SUPPLIED DATA
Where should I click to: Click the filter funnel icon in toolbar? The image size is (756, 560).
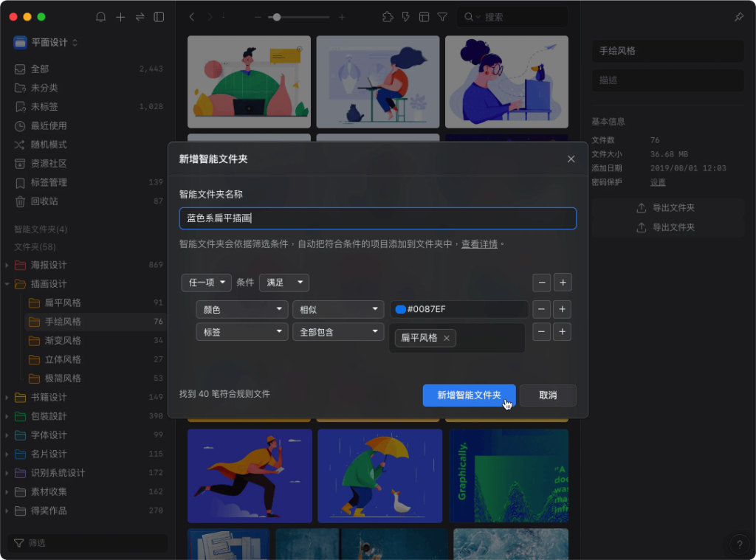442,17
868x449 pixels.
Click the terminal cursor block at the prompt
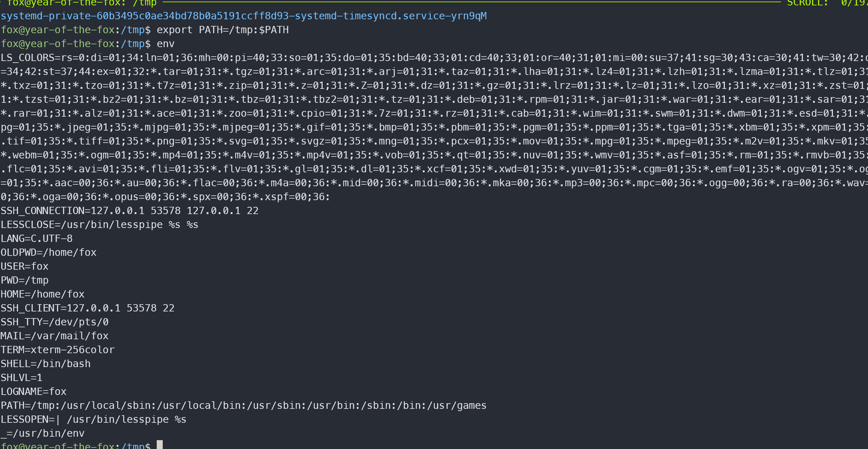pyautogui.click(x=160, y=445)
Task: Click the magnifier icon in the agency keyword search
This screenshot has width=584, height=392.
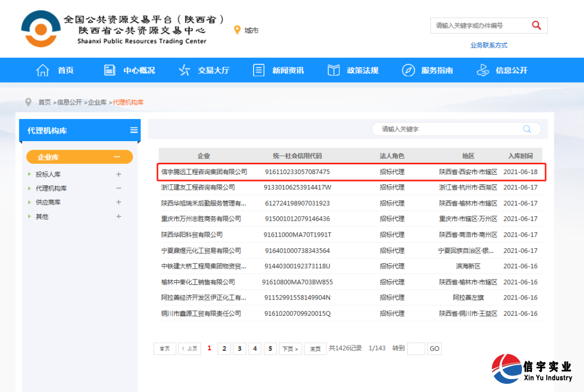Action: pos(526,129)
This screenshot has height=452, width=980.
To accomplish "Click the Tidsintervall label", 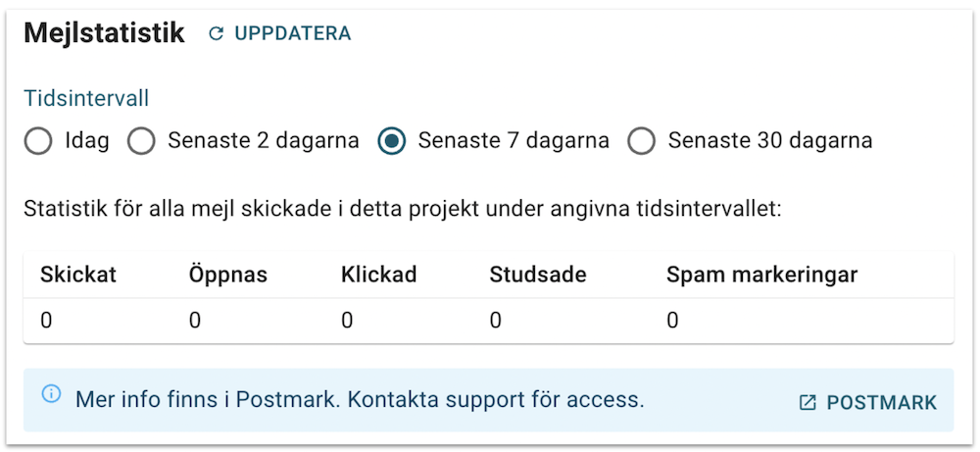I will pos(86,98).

---

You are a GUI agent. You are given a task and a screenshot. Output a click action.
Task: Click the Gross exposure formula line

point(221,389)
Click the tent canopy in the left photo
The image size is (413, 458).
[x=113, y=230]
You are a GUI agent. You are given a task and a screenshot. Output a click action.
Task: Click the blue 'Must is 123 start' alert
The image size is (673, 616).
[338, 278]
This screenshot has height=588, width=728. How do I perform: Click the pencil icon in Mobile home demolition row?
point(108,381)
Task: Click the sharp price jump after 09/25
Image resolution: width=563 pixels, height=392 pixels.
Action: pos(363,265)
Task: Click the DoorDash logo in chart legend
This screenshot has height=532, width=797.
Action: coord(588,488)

TASK REQUIREMENTS
Repeat the lines above exactly, beginning with the one containing "Where should I" and finishing with the one containing "This screenshot has height=452, width=980.". No pictures belong in the copy.

WORKED SOLUTION
Where should I click to: Click the filter funnel icon in toolbar? The image size is (756, 560).
442,17
868x449 pixels.
Click the terminal cursor block at the prompt
pyautogui.click(x=160, y=445)
Task: Click the magnifier icon in the agency keyword search
This screenshot has width=584, height=392.
Action: pos(526,129)
This screenshot has height=452, width=980.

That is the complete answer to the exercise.